クルマにはハンドブレーキ(サイドブレーキ)があるのに、自転車に無いことが不満だった人がいます。サイドスタンドで自転車を自立させておく時、あるいは自転車を壁に立てかけておきたい時など、場所によってはタイヤが動いてしまって、うまく駐輪出来ないことがあります。
ちょっとした傾斜や風のせいで動いてしまったりするので、パーキングブレーキがあれば、タイヤを固定できると考えたわけです。使ったものはゴム1本、ハンドルとブレーキレバーを固定しただけですが、うまく目的を果たしています。なるほど、ハンドブレーキです。
自転車に乗りながら時間が知りたいと、ハンドルバーに時計をつけた人もいます。あまりにシンプルなアイディアで、逆に意表を突かれます。もちろん、多くのサイクルコンピュータに時計機能があることは知っています。でもこの人、アナログの時計が好きで、単につけたかったのだそうです。ちなみにスピードは出ません(笑)。
長距離を走行する時など、同じ姿勢だと疲れるので、いろいろなポジションがとれたほうがラクです。そこで、ロードバイクのドロップハンドルとマウンテンバイクのフラットハンドルを合体させてしまった人がいます。ちゃんとブレーキまで両方についています。
自転車にはウィンカー、方向指示器がないのが不便と考える人は少なくないようです。昔、日本でもウィンカー付きの子供用自転車が流行ったことがあります。ただ、自転車にウィンカーがついているとは思わないドライバーがほとんどだと思うので、ウィンカーだと気づいてくれるかは微妙な気もします。下は別の人の作品です。
スポーツバイクにはフェンダー、泥除けがついていないものも少なくありません。ふだんは必要なくても、雨上がりなど、泥はねを防ぎたい時もあります。そこで、この簡易フェンダーです。材料は2リットルの牛乳パック、水を通さない加工がしてある紙なので、うってつけです。
いや、いくらなんでも牛乳パックは格好が悪い、出来ればフェンダーをつけることで、見た目がカッコ悪くなるのも避けたい、という人なら、透明のペットボトルで作ることも出来ます。ペットボトルだけだと弱いので、クリーニング屋さんでもらう、針金のハンガーも使っています。確かに、遠目には見えないかも知れません。
フェンダーをつけているように見えない究極のフェンダーはこちらです。写真ではわかりにくいですが、フェンダーに、古いタイヤを使っています。つまり、フェンダーがタイヤのように見えるので、フェンダーをつけているように見えないというわけです。なるほど(笑)。
自転車は音が静かということが、逆に不便と考える人もあるでしょう。歩行者が接近に気付かず、危ないこともあります。用意するのは、テープとプラスチックの容器などの断片だけです。これだけで、常にオートバイかチェーンソーのような音を出すことが出来ます。

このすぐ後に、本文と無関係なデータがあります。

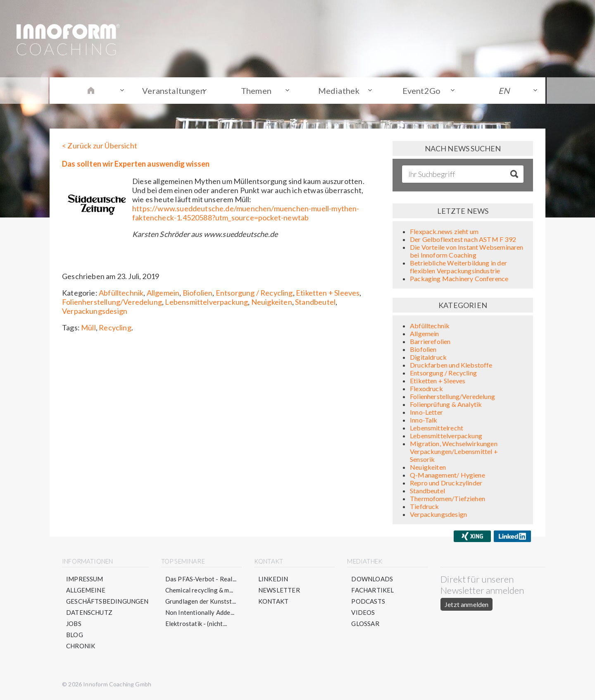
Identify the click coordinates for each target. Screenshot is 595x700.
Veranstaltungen (174, 91)
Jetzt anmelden (466, 604)
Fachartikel (372, 590)
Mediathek (339, 91)
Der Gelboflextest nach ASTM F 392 (463, 239)
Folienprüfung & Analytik (446, 404)
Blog (74, 635)
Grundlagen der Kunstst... (201, 601)
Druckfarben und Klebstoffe (451, 365)
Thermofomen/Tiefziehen (447, 498)
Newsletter (279, 590)
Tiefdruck (424, 506)
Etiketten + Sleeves (328, 293)
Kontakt (273, 601)
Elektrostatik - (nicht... (196, 624)
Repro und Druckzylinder (446, 483)
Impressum (85, 579)
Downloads (372, 579)
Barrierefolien (430, 341)
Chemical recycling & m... (199, 590)
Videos (363, 612)
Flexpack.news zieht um (444, 231)
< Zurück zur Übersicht (100, 146)
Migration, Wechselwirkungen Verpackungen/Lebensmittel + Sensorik (454, 451)
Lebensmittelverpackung (206, 302)
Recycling (115, 327)
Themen (256, 91)
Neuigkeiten (271, 302)
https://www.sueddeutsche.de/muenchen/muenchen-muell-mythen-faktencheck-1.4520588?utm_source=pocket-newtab (246, 213)
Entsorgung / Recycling (254, 293)
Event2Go (421, 91)
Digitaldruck (428, 357)
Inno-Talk (424, 420)
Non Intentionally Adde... (200, 612)
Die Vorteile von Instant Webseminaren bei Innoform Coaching (466, 251)
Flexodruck (426, 388)
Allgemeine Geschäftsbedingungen (107, 595)
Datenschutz (89, 612)
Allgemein (163, 293)
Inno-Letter (426, 412)
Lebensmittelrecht (436, 428)
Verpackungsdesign (95, 311)
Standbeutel (315, 302)
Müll (88, 327)
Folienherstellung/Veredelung (112, 302)
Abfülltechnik (121, 293)
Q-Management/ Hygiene (447, 475)
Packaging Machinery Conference (459, 278)
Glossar (365, 624)
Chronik (81, 646)
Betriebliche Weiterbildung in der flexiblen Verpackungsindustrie (458, 267)
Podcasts (368, 601)
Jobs (74, 624)
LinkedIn (273, 579)
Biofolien (198, 293)
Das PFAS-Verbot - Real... (201, 579)
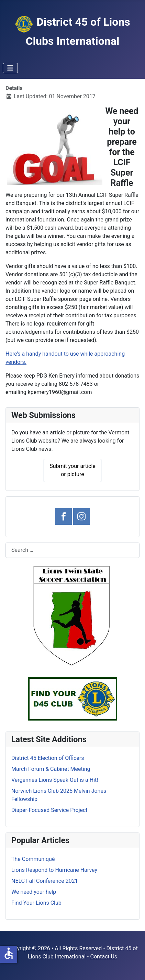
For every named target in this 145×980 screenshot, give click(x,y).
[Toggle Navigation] (10, 68)
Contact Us (104, 956)
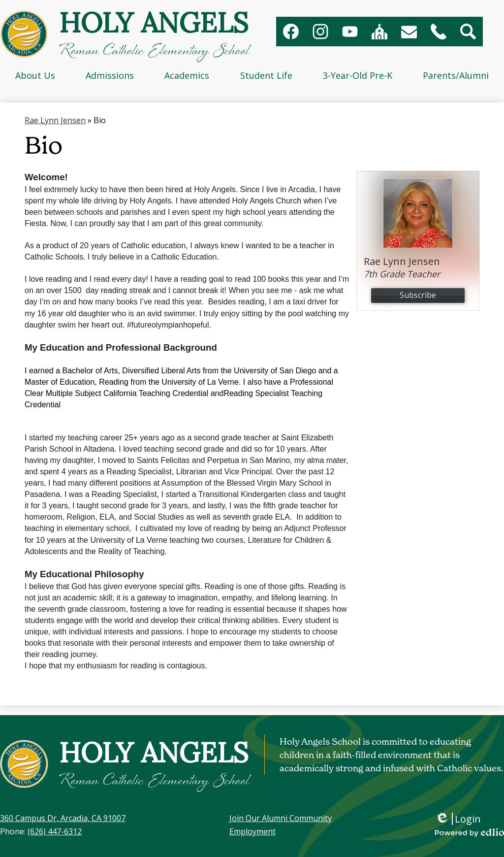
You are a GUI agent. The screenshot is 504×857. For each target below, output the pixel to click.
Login (458, 819)
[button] (35, 75)
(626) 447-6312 (55, 831)
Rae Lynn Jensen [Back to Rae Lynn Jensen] (55, 120)
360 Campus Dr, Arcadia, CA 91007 (63, 818)
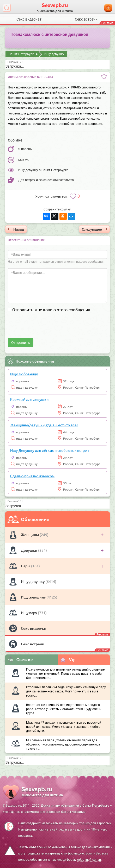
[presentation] (47, 328)
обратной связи (89, 860)
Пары (26, 566)
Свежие (20, 659)
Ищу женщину (33, 597)
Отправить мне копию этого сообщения (51, 310)
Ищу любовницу (24, 374)
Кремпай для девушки (29, 399)
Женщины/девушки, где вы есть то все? (44, 425)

自転車で犬の散歩に出かけたいが、リードを持って片手でハンドルを握るのは大変という人は、こちらの装置をシートポストにつけるだけで解決です。リードも絡まりません。ただ、犬が先行すると、犬ぞりのようになってしまうので注意が必要です(笑)。
パンクには備えたいが、大きなポンプを持って行きたくないと考える人もあると思います。こちらの“装置”、イザという時に、そのへんのクルマのタイヤから、その空気圧を利用して、自分の自転車のタイヤに空気を入れるための道具です。盗むのは空気だけですが、器物損壊に問われても責任はとれませんので悪しからず(笑)。
こちらは、自転車とガーデニングの趣味を両立させる裏ワザです(笑)。庭がない家に住む人でもガーデニングが楽しめますし、自転車で日当たりを求めて移動することも出来ます。自転車で出かける時、水やりが出来なくて困ることもありませんし、常に植物の成長を観察することも出来る、庭つき自転車です。
こちらはオーソドックスに、荷物を運ぶ荷台のコンテナが座席に早変わりという作品です。場合によっては、とても実用的なアイディアですが、庭つき自転車を見た後では、なぜか物足りなく見えてしまうのは、私だけでしょうか(笑)。
荷台に、長尺のものを載せて運べなくて不便という人もいるでしょう。こちらは、伸びる荷台です。この方はヨガマットを運ぶのにつくりました。材料は、台所の戸棚の中にあるような、手前に引き出して使うようになっているスライド式の収納棚を利用しています。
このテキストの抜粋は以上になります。